What is being asked:
Taking the data below, please print only the lines from the line holding "Where should I" to the line holding "This screenshot has height=596, width=1058.", inclusive, with pictures omitted.

/---

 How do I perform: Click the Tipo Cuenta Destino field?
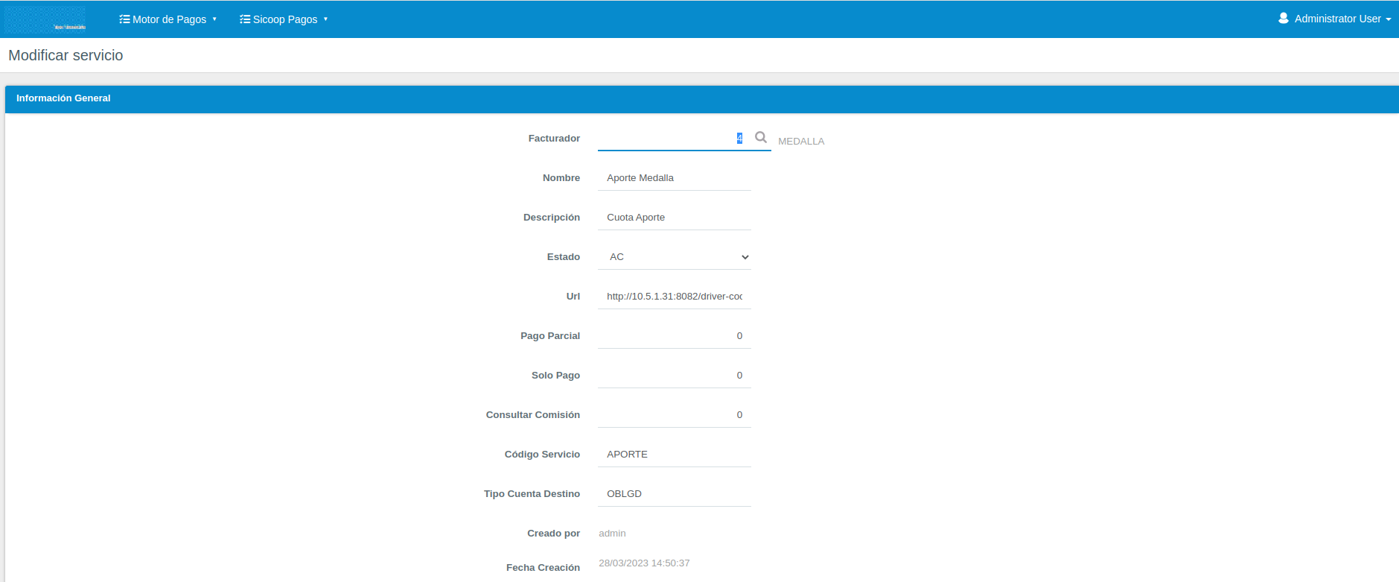click(x=674, y=494)
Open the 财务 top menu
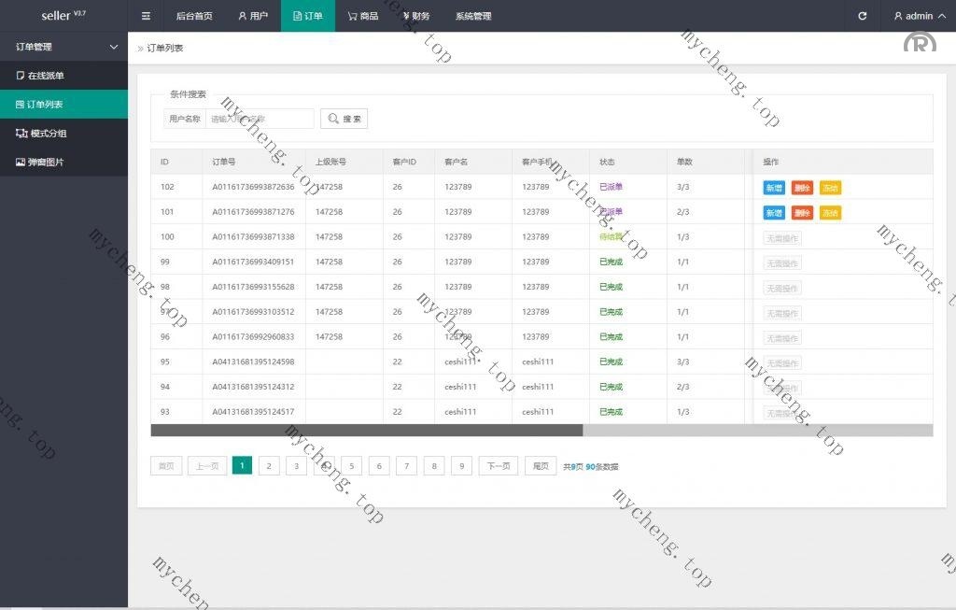 [415, 16]
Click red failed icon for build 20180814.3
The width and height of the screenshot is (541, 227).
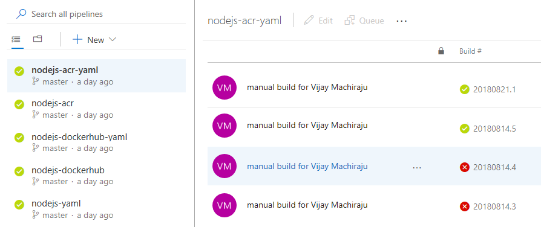click(x=464, y=206)
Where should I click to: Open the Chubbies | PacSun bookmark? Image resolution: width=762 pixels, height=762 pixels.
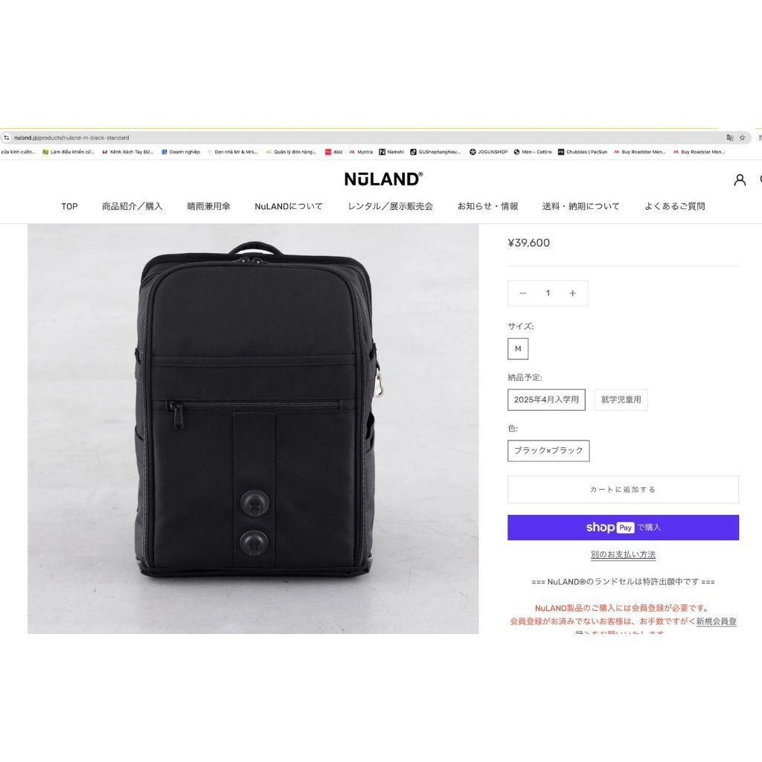tap(583, 152)
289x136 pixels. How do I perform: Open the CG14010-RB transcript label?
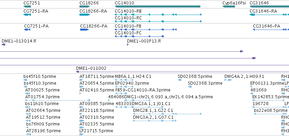[x=128, y=11]
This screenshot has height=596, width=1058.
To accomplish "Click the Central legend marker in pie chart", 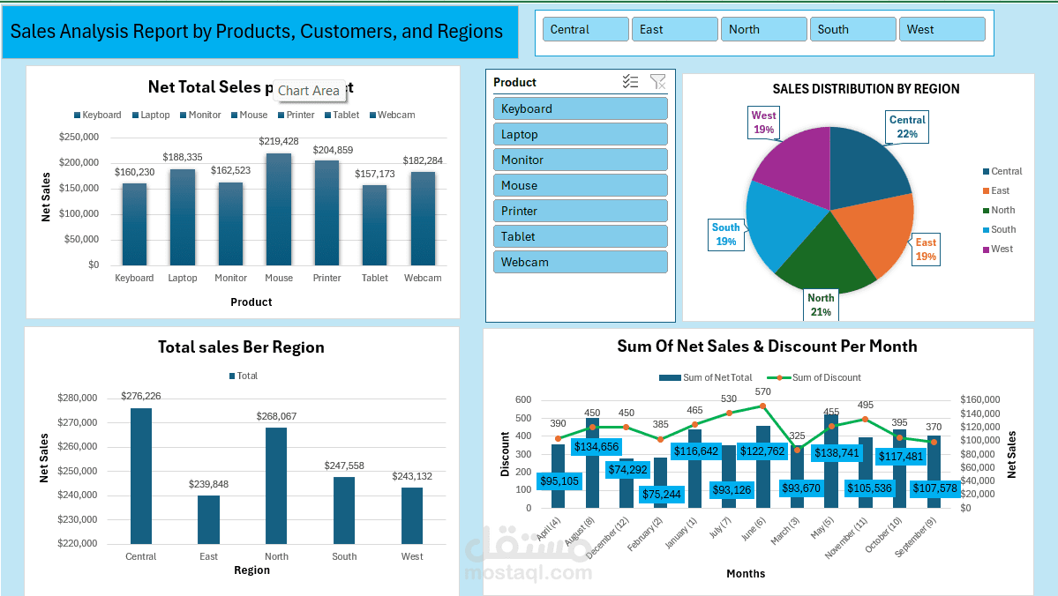I will point(986,172).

\---

Response to the exercise:
Where should I click to: Open the Chubbies | PacSun bookmark? Image resolution: width=762 pixels, height=762 pixels.
tap(583, 152)
289x136 pixels. How do I perform: Open the CG14010-RB transcript label?
[x=128, y=11]
This screenshot has height=596, width=1058.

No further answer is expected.